▸ Work required:
Pictures are to be left out; every line from the one with "Community Corner (107, 2489)" through the end of the data must be transcribed exactly.

▸ Input data:
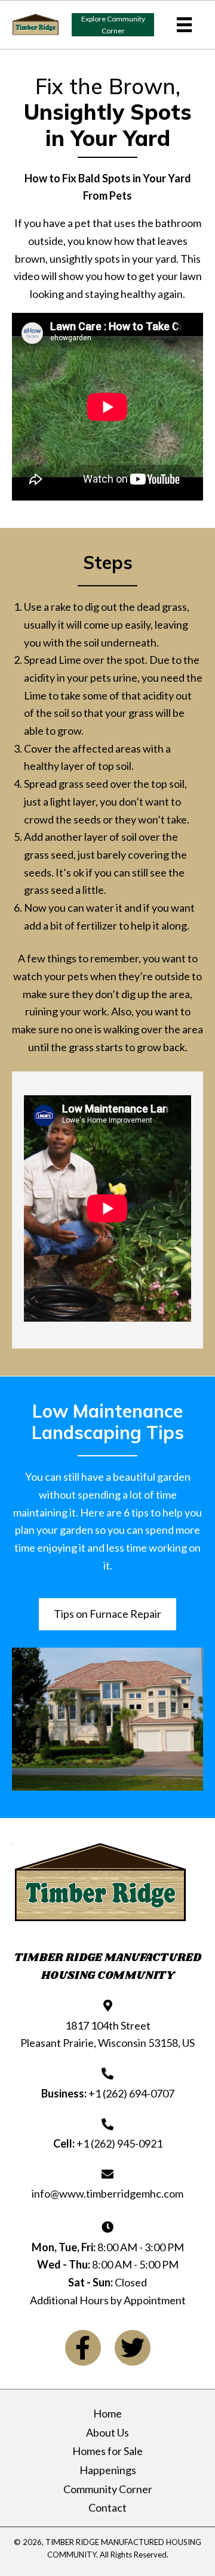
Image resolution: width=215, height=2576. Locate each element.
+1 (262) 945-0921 (119, 2143)
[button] (113, 25)
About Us (107, 2432)
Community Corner (107, 2489)
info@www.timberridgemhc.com (107, 2193)
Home (107, 2413)
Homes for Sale (107, 2451)
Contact (107, 2508)
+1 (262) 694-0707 (131, 2093)
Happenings (107, 2470)
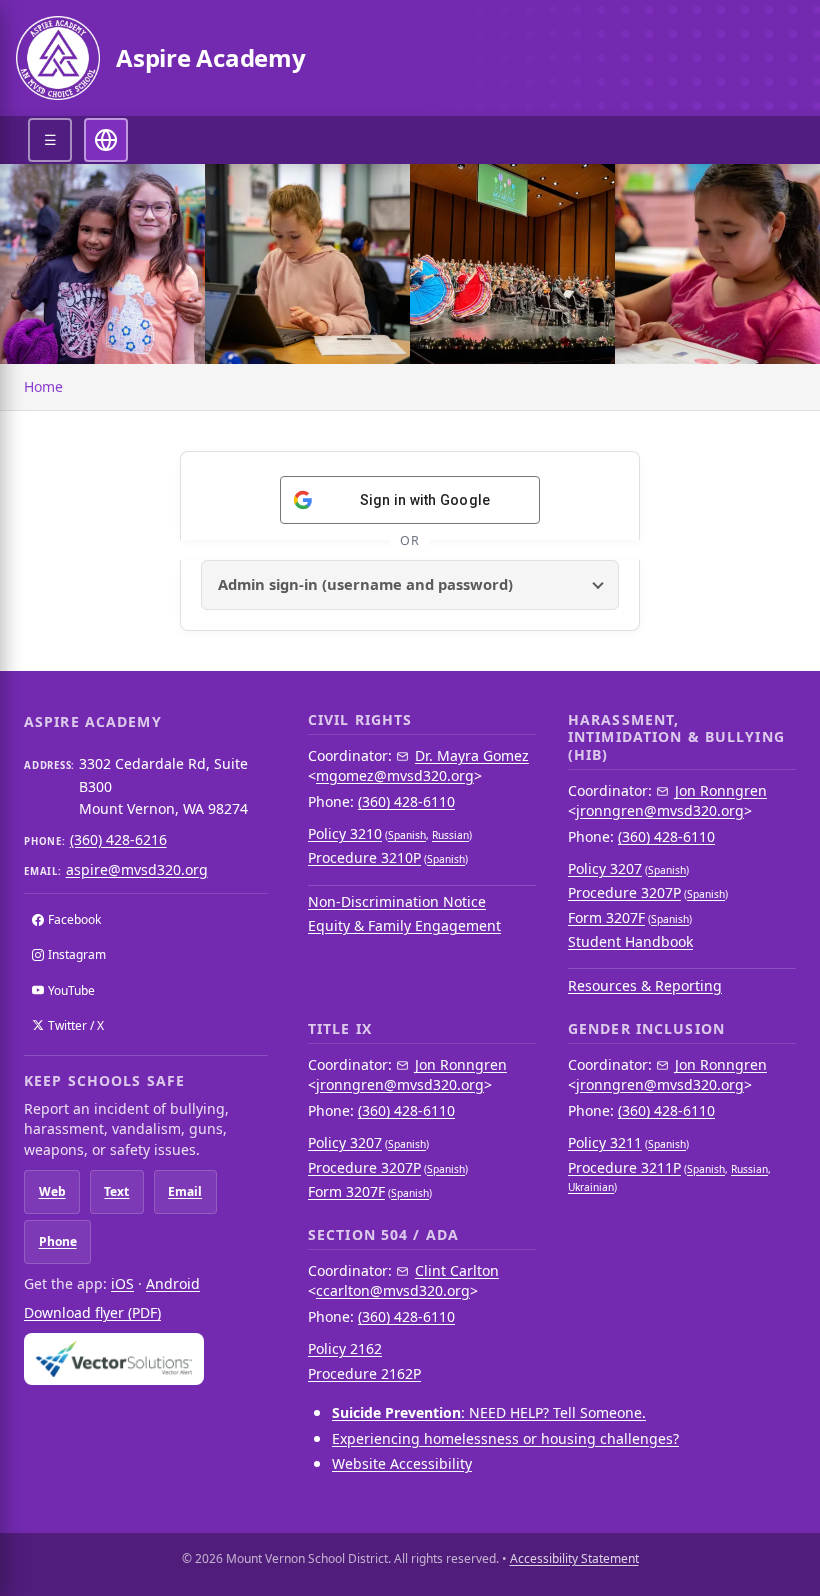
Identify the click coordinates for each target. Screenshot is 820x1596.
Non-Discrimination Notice (397, 901)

▸ The answer:
Community Corner (107, 2489)
info@www.timberridgemhc.com (107, 2193)
Home (107, 2413)
Homes for Sale (107, 2451)
Contact (107, 2508)
+1 (262) 694-0707 (131, 2093)
Happenings (107, 2470)
Identify the click coordinates for each target. Screenshot is 820x1596.
Non-Discrimination Notice (397, 901)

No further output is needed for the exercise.